Si la normalisation des atteintes aux droits fondamentaux de certaines personnes ne devrait jamais être tolérée, pour Dalila, le racisme et la déshumanisation sont également des freins à l’action climatique pour la société toute entière.
Elle réitère que la justice environnementale est un enjeu processuel : « Quand on parle de justice, c’est de bien s’adapter, de bien être sûr qu’on a compris les conceptions culturelles, les habitudes de vie des gens du quartier, au-delà de simplement dire qu’on implante des mesures qui fonctionnent bien ailleurs. ».
Si la normalisation des atteintes aux droits fondamentaux de certaines personnes ne devrait jamais être tolérée, pour Dalila, le racisme et la déshumanisation sont également des freins à l’action climatique pour la société toute entière, parce que « Quand on pense à toutes les tragédies, aux réfugiés climatiques qui essaient de fuir leur pays, on a une barrière entre nous et eux.
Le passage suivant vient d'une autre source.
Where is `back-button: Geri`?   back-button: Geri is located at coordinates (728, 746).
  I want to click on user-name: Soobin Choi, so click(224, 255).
C’est du monde qui “sont habitués à la misère de toute façon, ils ne peuvent pas espérer plus de toute façon”. Ils ont “moins de valeur”, ce n’est pas verbalisé comme ça, mais bon… Toute cette logique de déshumanisation raciste, elle ralentit les changements qu’on doit faire pour la justice climatique. ». Elle conclut en rappelant que « C’est parce qu’il y a des populations qui écopent en premier qu’on se dit qu’on a encore du temps – parce qu’ils vont être un tampon protecteur entre nous et les catastrophes naturelles ».